Understanding the proximate mechanisms of canine cooperation

Friederike Range

Social canines are renown for their cooperation in regard to breeding, hunting, territorial defense (e.g. wolves) as well as interactions with humans (domestic dogs). Moreover, although wolves and dogs are closely related, they are adapted to very different environments. Wolves live as a family unit and cooperate with each other similar to humans in early hunter-gatherer societies, whereas dogs are domesticated and live as a member of human families in our modern society. These aspects make canines the ideal non-primate model to elucidate the evolutionary origins and the functional relevance of mechanisms involved in cooperation.

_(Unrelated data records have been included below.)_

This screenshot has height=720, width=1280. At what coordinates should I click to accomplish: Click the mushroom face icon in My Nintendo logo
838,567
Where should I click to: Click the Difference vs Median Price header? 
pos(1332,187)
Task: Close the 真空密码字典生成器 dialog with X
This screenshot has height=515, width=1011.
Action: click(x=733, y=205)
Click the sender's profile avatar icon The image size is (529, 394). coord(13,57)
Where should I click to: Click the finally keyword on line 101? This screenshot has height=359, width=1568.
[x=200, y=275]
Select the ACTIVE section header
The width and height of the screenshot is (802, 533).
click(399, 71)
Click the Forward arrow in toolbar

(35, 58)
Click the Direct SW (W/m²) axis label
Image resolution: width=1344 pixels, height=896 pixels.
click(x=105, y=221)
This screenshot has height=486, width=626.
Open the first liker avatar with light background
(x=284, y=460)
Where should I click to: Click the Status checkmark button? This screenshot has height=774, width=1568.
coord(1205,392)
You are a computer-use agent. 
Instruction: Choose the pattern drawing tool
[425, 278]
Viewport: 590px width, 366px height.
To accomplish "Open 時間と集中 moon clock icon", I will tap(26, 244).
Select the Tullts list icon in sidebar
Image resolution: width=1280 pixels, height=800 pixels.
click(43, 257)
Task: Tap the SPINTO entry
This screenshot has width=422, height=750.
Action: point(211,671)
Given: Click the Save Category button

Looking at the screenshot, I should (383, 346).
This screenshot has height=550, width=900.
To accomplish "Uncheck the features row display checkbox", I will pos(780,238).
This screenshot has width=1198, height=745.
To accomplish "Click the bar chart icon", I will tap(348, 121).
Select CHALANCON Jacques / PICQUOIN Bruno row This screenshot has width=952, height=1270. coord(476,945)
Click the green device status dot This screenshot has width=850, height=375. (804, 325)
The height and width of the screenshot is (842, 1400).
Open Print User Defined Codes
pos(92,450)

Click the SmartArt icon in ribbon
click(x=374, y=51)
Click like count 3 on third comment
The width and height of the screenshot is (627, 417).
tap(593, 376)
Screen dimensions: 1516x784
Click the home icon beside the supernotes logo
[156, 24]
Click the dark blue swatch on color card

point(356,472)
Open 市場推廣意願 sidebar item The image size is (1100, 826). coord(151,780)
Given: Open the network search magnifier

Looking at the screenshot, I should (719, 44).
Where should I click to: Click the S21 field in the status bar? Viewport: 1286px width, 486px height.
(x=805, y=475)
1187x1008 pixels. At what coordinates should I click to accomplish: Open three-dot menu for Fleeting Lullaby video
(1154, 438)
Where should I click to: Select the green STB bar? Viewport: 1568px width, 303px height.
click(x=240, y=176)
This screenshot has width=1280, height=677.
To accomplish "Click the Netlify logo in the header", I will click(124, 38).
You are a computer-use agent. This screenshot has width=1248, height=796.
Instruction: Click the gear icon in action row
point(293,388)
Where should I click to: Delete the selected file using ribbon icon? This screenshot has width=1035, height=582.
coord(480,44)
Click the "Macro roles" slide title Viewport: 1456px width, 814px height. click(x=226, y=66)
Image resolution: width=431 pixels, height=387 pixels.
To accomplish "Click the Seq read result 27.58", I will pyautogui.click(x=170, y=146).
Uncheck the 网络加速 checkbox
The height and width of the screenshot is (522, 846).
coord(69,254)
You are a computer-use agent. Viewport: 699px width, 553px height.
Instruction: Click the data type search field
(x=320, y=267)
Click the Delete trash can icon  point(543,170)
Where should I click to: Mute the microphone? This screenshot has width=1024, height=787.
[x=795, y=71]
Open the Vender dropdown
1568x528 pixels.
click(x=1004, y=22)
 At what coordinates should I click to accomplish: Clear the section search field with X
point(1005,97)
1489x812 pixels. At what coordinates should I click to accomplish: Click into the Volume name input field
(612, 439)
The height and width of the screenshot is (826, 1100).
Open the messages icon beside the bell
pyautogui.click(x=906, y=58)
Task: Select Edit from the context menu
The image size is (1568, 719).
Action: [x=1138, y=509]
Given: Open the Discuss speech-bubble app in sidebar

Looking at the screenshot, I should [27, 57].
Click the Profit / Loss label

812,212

Nevertheless, compared to primates, very little is known about the proximate mechanisms underlying canine cooperation. Here, I propose a series of experiments in wolves (N = 20) and identically raised and kept dogs (N= 18) that will focus on cognitive processes that are closely embedded in the emotional system and thought to be involved in triggering, maintaining and regulating primate cooperation. While empathy, social tolerance and between-group competition have been proposed to trigger human cooperation, inequity aversion, intolerance and within-group competition is likely to constrain cooperation.

In the first part of the project, we will try to understand some of these processes at the individual and relationship level both with conspecific and human partners, while in the second part of the project, we will elucidate how they influence partner choice and cooperative interactions when including all pack members and within- as well as between-group competition becomes an issue.

Accordingly, in the first part we will test if wolves and dogs show pro-social tendencies and react towards unequal reward distributions both when confronted with conspecifics and human partners. Here we will use experimental paradigms with increasing complexity to probe the cognitive and emotional limits of the animals. The influence of the quality of the relationship on the subject’s reactions towards its partner will be elucidated. Another factor - probably very influential in animal cooperation - is inhibitory control, which will be tested with two different paradigms.

In the second part of this project, we will investigate the cooperative performance of the same animals in repeated sessions when they are free to choose or change their partners. Using social network theory, we will integrate the knowledge about animals’ emotional tendencies (provided by the first part of this project) as well as their cognitive abilities e.g. gaze-following, causal understanding (provided by a project currently running) to model cooperative interactions of wolves and dogs. The predictions derived from the model will be tested with the data collected in the second part of this project.